** Start Source document **
Function ColumnPlusOne$(pStr$)
Dim s1$
s1 = Columns(Columns(pStr).Column + 1).Address
ColumnPlusOne = Mid$(s1, InStr(s1, ":$") + 2)
End Function ' D-C Dave

I am sorry if it is repost. I am relatively new to macros. I want to
increment letter in a string present in a cell. If the cell value is
"A" I want to make it "B" etc. However, if the cell value is "Z", I
want to change it to "AA". If it is "AA", it should change to "AB" and
so on. I wrote following code for increment letters:
NextIndex = Asc(char) + 1
CellOfInterest.Value = Chr(NextIndex)
Above code changes A to B, B to C and so on. However, it does not
change Z to AA. It just gives me next ASCII value ([). Is there any
way to make this happen?
Any help would be greatly appreciated!

 

[Dana DeLouis]

If it is "AA", it should change to "AB" etc

I see you have solutions. If you would like a base-26 type of solution,
here are a few ideas:

Sub TestIt()
Debug.Print NextSequence("ZZZZZ")
Debug.Print NextSequence("ABCDEFGZ")
End Sub

Returns:
AAAAAA
ABCDEFHA

Function NextSequence(Seq As String) As String
'// Dana DeLouis
Dim p As Long
Dim k As Long
Dim x As Long
Dim s As String
Dim sol As String
Dim n As Double
Const B As Long = 26 'Base 26

s = UCase(Seq)
** End Source document **
** Start Provided information **
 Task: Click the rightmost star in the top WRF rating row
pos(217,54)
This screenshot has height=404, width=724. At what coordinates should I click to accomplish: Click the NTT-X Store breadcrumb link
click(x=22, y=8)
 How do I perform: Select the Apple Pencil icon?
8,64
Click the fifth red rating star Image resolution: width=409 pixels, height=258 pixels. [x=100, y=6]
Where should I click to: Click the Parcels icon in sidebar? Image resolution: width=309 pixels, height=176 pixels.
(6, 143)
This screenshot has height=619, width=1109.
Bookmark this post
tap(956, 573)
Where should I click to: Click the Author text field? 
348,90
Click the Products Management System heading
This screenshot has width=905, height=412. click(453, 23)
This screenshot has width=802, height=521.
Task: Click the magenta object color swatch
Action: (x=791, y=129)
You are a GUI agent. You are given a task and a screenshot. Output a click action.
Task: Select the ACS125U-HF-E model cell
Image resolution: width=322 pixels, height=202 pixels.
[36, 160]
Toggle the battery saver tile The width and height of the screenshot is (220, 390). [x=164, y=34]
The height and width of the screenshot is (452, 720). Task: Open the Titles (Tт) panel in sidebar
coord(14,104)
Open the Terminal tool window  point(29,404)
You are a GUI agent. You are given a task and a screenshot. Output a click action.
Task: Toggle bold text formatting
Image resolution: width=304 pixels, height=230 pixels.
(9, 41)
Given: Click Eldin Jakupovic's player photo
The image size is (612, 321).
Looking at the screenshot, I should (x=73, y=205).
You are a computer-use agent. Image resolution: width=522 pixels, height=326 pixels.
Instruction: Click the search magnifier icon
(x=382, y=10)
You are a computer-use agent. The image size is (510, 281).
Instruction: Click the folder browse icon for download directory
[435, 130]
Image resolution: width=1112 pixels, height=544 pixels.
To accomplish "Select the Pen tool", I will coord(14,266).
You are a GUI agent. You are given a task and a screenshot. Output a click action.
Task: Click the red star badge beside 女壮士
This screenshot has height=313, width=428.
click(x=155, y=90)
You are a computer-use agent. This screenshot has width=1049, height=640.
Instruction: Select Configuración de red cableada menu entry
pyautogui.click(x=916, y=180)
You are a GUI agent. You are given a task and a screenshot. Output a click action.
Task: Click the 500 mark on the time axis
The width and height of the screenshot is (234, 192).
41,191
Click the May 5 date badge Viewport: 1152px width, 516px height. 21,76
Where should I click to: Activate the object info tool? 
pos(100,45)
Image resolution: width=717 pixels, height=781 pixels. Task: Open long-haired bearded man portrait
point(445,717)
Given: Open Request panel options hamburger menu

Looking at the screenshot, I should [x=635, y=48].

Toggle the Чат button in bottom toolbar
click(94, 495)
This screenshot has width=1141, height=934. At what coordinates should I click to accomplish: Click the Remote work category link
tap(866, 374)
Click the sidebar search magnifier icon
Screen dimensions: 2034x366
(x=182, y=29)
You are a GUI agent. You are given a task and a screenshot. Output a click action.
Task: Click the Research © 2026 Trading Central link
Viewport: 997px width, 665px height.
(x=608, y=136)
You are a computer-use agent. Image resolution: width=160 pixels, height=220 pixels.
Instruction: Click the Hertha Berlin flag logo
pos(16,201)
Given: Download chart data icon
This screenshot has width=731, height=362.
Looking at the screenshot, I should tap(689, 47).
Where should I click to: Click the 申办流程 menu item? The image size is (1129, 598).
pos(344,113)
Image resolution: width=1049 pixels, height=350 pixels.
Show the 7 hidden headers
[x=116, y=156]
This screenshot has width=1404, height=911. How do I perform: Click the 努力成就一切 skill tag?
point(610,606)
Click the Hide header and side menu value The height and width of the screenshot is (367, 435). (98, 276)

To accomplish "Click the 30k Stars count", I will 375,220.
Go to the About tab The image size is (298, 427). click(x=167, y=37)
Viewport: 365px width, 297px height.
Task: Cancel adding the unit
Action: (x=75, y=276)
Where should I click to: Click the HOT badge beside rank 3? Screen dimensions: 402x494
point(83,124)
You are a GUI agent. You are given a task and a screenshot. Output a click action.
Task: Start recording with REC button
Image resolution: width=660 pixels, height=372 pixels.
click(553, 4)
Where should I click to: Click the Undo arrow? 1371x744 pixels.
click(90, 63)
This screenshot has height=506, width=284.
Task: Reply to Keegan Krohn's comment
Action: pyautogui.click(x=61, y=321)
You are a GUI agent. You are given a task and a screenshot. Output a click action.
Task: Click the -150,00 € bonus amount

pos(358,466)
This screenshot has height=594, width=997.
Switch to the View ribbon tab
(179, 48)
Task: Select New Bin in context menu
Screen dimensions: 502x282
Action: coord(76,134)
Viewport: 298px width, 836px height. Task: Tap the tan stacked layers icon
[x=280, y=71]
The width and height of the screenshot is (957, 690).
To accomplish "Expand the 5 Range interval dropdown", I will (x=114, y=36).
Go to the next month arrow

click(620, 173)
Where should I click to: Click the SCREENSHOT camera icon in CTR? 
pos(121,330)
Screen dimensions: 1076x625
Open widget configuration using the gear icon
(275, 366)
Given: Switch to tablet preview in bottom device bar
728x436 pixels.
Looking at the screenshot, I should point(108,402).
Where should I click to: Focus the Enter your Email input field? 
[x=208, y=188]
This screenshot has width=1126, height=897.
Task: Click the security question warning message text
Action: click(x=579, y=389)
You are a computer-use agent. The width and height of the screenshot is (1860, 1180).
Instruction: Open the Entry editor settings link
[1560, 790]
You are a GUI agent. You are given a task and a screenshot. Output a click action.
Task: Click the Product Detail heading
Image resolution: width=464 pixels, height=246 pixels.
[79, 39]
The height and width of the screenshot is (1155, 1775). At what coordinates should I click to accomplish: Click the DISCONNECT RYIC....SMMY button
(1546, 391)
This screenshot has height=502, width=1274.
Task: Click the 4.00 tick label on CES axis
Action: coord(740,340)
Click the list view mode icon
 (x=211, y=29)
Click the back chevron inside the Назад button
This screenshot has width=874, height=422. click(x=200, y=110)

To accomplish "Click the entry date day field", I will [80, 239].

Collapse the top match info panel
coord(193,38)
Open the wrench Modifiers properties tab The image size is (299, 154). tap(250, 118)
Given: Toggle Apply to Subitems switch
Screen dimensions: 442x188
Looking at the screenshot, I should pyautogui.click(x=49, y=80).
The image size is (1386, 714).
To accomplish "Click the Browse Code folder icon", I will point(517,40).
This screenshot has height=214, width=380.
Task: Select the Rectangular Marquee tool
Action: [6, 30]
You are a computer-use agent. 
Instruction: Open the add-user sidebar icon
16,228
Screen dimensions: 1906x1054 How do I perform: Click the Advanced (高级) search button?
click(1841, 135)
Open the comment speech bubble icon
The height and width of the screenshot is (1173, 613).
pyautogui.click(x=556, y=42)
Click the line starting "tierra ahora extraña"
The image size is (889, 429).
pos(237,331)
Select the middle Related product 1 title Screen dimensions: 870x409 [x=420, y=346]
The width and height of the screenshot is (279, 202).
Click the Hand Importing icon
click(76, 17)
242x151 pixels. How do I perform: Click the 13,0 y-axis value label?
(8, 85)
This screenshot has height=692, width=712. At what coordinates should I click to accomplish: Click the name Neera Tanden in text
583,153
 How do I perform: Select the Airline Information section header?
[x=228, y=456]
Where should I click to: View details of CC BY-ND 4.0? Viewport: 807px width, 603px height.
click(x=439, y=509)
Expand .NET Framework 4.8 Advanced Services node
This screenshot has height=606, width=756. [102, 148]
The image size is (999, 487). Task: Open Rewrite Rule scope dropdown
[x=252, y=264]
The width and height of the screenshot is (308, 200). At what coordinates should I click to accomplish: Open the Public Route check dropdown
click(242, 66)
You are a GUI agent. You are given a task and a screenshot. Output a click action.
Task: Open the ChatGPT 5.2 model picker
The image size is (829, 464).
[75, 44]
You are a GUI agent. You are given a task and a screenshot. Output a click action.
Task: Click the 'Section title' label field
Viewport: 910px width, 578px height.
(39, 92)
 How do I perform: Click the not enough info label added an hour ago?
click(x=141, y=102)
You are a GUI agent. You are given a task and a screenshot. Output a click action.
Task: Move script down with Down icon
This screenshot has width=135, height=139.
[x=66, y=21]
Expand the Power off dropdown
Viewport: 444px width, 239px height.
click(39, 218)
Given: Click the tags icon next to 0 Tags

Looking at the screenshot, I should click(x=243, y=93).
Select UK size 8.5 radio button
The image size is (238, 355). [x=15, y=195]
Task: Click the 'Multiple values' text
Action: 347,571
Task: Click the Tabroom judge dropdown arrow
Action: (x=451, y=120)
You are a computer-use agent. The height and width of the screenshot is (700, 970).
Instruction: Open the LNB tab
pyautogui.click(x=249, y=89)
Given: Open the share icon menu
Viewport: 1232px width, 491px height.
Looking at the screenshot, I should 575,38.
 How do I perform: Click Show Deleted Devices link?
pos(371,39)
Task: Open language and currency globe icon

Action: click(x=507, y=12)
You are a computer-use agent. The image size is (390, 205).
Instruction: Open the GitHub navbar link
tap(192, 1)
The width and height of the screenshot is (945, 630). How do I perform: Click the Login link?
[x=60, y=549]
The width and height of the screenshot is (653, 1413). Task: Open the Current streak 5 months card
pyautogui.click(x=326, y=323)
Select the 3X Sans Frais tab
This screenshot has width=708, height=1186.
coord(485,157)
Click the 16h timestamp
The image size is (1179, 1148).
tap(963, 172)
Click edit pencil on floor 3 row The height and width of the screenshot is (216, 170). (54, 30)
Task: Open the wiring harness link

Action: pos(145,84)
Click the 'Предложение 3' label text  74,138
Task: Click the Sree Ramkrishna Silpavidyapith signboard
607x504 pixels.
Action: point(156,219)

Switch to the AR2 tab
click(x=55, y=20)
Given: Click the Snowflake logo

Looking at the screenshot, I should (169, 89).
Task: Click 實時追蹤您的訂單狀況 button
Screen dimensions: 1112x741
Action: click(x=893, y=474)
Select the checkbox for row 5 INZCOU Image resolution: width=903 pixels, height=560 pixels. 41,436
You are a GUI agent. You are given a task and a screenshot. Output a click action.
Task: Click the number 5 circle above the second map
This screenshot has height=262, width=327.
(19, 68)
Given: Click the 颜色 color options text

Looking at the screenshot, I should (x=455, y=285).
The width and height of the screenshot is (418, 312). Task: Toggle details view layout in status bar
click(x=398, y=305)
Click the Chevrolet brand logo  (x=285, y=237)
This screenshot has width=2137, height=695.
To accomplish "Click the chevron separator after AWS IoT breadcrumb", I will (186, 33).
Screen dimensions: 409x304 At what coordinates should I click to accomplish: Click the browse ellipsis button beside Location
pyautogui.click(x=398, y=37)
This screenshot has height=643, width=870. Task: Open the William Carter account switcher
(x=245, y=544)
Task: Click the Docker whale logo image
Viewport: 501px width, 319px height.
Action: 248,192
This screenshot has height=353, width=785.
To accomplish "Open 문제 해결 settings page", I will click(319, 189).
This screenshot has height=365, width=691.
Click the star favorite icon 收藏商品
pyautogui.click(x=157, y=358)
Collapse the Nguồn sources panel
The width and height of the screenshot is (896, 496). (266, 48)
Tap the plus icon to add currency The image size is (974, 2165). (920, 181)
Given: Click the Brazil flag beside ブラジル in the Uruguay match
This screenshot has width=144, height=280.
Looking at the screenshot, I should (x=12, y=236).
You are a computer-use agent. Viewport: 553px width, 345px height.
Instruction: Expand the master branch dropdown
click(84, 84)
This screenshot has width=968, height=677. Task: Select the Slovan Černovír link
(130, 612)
** End Provided information **
## Given instruction A
In the VBA forum thread, what does the poster's increment code return when the cell value is "Z"?
## Given instruction B
Carry on the VBA forum thread from its final line of code.

## Expected output A
It returns the next ASCII character, "[".

## Expected output B
If Not bAllLetters(s) Then
NextSequence = "Error: Not all numbers: " & Seq
Exit Function
End If

k = Len(s)
For p = 1 To k
x = Asc(Mid$(s, k - p + 1, 1)) - 64
n = n + x * B ^ (p - 1)
Next p

n = n + 1 'Next Sequence

p = Int(Log(n) / Log(B))
Do While p >= 0
x = Int(n / 26 ^ p)
sol = sol & Chr(x + 64)
n = n - x * B ^ p
p = p - 1
Loop
NextSequence = sol
End Function

Private Function bAllLetters(s As String) As Boolean
Const p As String = "[A-Z]"
bAllLetters = UCase(s) Like WorksheetFunction.Rept(p, Len(s))
End Function

 

[Bernd P]

Hello Dana,

Your macro takes 50% more runtime than mine (FastExcel says) and it
does not work for ZZZZZZZZZZZZ or longer strings. But maybe we should
even restrict our solutions to IV

Regards,
Bernd

 

[Dana DeLouis]

Hi Bernd. Thanks for the catch. You're right. I see the logic error.
Most of the time, the last character is not "z." Your code logically exits
the function much earlier. My code unnecessarily keeps working. :>~

This code is not any better, and may be slower than your excellent code, but
was something I was messing around with.

Function IncChar(Str) As String
Dim s As String
Dim C As String 'Character
Dim p As Long ' Loop Counter
Dim CF As Boolean 'Carry Flag
Const Z As String = "Z"
Const A As String = "A"

s = UCase(Str)
If Not s Like WorksheetFunction.Rept("[A-Z]", Len(s)) Then
IncChar = "#N/A"
Exit Function
End If

'// Most Common - does not end in Z
If Not (s Like "*Z") Then
Mid(s, Len(s), 1) = Chr(Asc(Right$(s, 1)) + 1)
Else
CF = True
For p = Len(s) To 1 Step -1
C = Mid$(s, p, 1)
If C = Z Then
Mid(s, p, 1) = A
Else
If Not CF Then Exit For
C = Chr(Asc(C) + 1)
Mid(s, p, 1) = C
End If
CF = (C = Z)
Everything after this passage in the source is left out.